## [Texte fourni]
------------------------

L’étalement urbain, dans les proportions que l’on connaît aujourd’hui, n’est pas inéluctable comme en témoignent les diverses opportunités de reconversion, de requalification ou encore de rénovation urbaine qui se concrétisent désormais plus fréquemment et donnent un nouveau visage aux villes du département. Si ces nouvelles urbanisations s’opèrent en continuité du tissu urbain existant et limitent l’artificialisation des sols, elles s’accompagnent en revanche souvent de constructions plus élevées constituant autant de nouveaux signaux visuels.
Les friches issues de la fermeture d’usines font parfois l’objet de réhabilitation après une phase de dépollution. De nombreux projets sont en cours : à Callelongue à Marseille avec la construction d’habitations, à Port-de-Bouc sur le site de l’ancienne usine Azur Chimie, à Gardanne à l’emplacement de la friche minière du Puits Morandat ou sur la friche de la Madrague à Marseille où un véritable morceau de ville sera recréé. Des éléments de patrimoine sont souvent conservés permettant de pérenniser des points de repère du paysage et l’histoire des lieux.
Concernant la rénovation urbaine, soutenue par l’Agence Nationale pour la Rénovation Urbaine (ANRU), elle permet d’intervenir sur des quartiers vieillissants et dégradés par la démolition ou construction de logements, la création d’espaces publics et d’équipements améliorant la qualité urbaine de ces ensembles.
Si la réglementation évolue en faveur d’une urbanisation plus raisonnée, le cadre législatif n’est, à ce jour, pas encore suffisant pour garantir la qualité des nouvelles urbanisations et la préservation des paysages. Les politiques publiques, mises en œuvre à différentes échelles, peuvent jouer un rôle prépondérant dans la prise en compte des enjeux paysagers, par exemple au travers des chartes, des démarches spécifiques requises (label écoQuartier, label Quartier Durable Méditerranéen…) ou tout simplement par le biais de programmes volontaristes.
De plus en plus souvent, les projets urbains, au-delà de la simple construction de logements ou de bureaux, s’attachent à constituer des espaces publics attractifs porteurs d’une certaine qualité de vie, de lien social et d’usages divers, de biodiversité. Ces espaces publics participent alors pleinement à l’ancrage du projet dans le site, allant de pair avec une meilleure complémentarité entre le bâti et son environnement.
C’est notamment le cas de la ZAC de l’Héritière à Ventabren, labélisée ÉcoQuartier et qui vise à répondre aux besoins en matière de logement, tout en créant une nouvelle centralité à l’échelle du village s’appuyant en cela sur de nouveaux espaces publics. L’inscription dans l’environnement se veut exemplaire, avec la formalisation de coulées vertes suivant le cours naturel des ruisseaux, un travail sur l’orientation des bâtis, une densité décroissante à partir du cœur du projet…
L’enjeu est une notion qui établit les gains et les risques potentiels, d’un point de vue littéral « ce qui est en jeu ». Il s’agit de déterminer la valeur et la qualité de ce qui est en jeu.

------------------------

## [Données brutes]
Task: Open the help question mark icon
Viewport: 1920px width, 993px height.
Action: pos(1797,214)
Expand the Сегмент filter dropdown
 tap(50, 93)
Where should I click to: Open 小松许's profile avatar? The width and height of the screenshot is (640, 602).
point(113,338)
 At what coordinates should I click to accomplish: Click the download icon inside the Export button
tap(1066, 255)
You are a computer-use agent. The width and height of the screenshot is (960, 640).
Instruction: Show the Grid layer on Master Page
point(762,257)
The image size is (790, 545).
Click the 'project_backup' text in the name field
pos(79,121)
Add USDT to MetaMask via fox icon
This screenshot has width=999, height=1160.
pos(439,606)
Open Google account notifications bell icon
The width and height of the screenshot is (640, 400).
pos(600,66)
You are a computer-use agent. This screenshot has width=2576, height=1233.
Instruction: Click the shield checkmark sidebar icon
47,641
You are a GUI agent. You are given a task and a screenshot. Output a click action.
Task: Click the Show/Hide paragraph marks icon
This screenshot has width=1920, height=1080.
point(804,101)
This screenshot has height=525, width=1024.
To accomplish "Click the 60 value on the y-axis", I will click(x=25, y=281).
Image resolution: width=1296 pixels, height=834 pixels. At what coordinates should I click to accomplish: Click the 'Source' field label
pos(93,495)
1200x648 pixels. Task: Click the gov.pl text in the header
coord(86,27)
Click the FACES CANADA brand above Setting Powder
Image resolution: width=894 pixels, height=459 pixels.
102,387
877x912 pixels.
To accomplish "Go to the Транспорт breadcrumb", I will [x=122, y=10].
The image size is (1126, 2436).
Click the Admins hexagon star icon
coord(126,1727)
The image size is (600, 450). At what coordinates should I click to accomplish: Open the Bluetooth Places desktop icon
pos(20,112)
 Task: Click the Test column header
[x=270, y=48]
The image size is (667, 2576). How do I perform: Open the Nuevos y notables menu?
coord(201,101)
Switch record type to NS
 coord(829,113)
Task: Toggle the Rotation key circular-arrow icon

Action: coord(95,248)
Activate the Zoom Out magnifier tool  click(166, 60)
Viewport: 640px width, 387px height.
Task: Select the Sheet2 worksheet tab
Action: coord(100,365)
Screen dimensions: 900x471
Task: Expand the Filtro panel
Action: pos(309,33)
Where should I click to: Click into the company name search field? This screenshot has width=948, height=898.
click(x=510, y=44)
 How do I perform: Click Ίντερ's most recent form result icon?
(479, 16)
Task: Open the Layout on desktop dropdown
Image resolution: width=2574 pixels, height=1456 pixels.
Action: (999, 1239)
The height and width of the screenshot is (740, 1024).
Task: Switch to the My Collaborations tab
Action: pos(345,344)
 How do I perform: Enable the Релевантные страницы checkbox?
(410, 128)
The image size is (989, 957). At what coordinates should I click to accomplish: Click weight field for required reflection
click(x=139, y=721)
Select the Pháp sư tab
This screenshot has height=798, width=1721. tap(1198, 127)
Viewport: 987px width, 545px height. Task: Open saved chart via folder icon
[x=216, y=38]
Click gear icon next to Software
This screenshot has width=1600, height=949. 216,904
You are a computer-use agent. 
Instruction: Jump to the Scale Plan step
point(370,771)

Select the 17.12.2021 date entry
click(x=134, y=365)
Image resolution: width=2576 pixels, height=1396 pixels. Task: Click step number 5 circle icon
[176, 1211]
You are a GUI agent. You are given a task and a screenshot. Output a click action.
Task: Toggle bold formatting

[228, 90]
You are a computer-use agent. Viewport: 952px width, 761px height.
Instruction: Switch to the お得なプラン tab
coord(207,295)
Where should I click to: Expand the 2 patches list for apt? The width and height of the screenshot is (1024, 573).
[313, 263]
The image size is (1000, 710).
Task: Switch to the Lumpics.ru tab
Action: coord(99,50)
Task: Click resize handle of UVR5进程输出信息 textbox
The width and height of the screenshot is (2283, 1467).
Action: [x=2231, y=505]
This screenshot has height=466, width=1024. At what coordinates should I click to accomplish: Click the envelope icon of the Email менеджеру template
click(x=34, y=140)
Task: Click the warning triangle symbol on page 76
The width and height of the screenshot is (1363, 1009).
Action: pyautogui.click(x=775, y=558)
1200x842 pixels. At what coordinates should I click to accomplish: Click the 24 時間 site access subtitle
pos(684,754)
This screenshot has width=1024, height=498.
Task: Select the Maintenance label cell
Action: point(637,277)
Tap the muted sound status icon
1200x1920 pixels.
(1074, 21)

------------------------

## [Travaux à réaliser]
[A] Traduisez en anglais la phrase suivante de l’extrait sur l’étalement urbain : « Les friches issues de la fermeture d’usines font parfois l’objet de réhabilitation après une phase de dépollution. »
[B] D’après l’extrait sur l’étalement urbain, quel label la ZAC de l’Héritière à Ventabren a-t-elle obtenu ?
[C] Prolongez l’extrait sur l’étalement urbain à partir de sa dernière phrase.

## [Résultats]
[A] Brownfield sites resulting from factory closures are sometimes rehabilitated after a decontamination phase.

[B] Le label ÉcoQuartier.

[C]
La valeur paysagère est en augmentation, grâce à la prise de conscience collective du changement climatique, des impacts sur les paysages, des problématiques d’artificialisation des sols… Quelle que soit leur échelle, les nouvelles urbanisations sont de plus en plus souvent réalisées avec une sensibilisation nouvelle et une meilleure intégration paysagère. Leur valeur paysagère tend à progresser avec la mise en place de chartes architecturales, paysagères et urbaines visant à améliorer leur insertion dans le contexte. Toutefois, cette constatation est à nuancer dans la mesure où nombre de projets sont encore réalisés dans un déni des spécificités du contexte et responsables d’une artificialisation s’accompagnant de la disparition d’éléments paysagers structurants.
La valeur économique est faible. Le secteur de la construction fournit 6% des emplois du département* mais les enjeux économiques, s’ils sont directs, relèvent plus du gain d’attractivité que de gains pour les paysages. Les nouvelles urbanisations sont encore souvent synonymes de consommation de sols et de paysages « artificiels », quand ils sont déconnectés de leur contexte paysager. Le dynamisme est apporté aux territoires par l’arrivée de nouveaux habitants, de salariés, de commerces, d’équipements ou par l’émergence de nouvelles centralités.
La valeur écologique est moyenne. Bien que les projets plus récents s’orientent vers une meilleure prise en compte des enjeux de développement durable, de la biodiversité, des corridors écologiques…Encadrée en cela par une réglementation coercitive, l’apparition de nouvelles urbanisations se fait malgré tout le plus souvent au détriment de milieux naturels ou agricoles, riches en biodiversité. Certains projets particulièrement vertueux, comme les reconversions de sites industriels pollués en quartiers habités, peuvent en revanche contribuer à l’amélioration de la valeur écologique des lieux.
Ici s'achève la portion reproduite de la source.